__Do this__
Return the lines of the listing verbatim, starting at the line that contains "Task: Click the Citizenship" and ending at the line that contains "coord(541,360)", with both of those lines included.

[Source records]
** Begin **

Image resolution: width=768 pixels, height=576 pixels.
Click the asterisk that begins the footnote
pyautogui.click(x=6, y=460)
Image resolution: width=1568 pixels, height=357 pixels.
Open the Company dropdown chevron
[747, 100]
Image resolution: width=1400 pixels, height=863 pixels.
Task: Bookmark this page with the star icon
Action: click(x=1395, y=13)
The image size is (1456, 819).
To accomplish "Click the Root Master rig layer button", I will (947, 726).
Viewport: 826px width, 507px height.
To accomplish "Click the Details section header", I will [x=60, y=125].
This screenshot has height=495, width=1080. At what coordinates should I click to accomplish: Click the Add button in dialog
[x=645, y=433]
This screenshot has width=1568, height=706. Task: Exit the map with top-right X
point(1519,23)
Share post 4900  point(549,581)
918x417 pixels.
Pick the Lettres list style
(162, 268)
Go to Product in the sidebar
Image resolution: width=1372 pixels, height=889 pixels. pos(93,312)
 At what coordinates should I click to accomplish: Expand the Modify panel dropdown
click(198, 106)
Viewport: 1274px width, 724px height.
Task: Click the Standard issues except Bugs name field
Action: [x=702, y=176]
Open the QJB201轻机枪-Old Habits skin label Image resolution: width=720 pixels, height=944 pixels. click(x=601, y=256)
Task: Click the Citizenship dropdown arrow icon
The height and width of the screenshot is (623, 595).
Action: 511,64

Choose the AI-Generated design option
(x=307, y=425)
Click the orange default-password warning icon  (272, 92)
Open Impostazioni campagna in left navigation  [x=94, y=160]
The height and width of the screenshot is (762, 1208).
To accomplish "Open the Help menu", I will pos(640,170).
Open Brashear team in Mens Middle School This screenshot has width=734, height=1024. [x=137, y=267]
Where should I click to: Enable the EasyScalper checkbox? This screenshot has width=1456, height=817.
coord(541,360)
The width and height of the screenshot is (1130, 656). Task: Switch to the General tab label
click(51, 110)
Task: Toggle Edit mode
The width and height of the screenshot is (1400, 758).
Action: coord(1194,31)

** End **

__Exercise answer__
Task: Click the Citizenship dropdown arrow icon
The height and width of the screenshot is (623, 595).
Action: 511,64

Choose the AI-Generated design option
(x=307, y=425)
Click the orange default-password warning icon  (272, 92)
Open Impostazioni campagna in left navigation  [x=94, y=160]
The height and width of the screenshot is (762, 1208).
To accomplish "Open the Help menu", I will pos(640,170).
Open Brashear team in Mens Middle School This screenshot has width=734, height=1024. [x=137, y=267]
Where should I click to: Enable the EasyScalper checkbox? This screenshot has width=1456, height=817.
coord(541,360)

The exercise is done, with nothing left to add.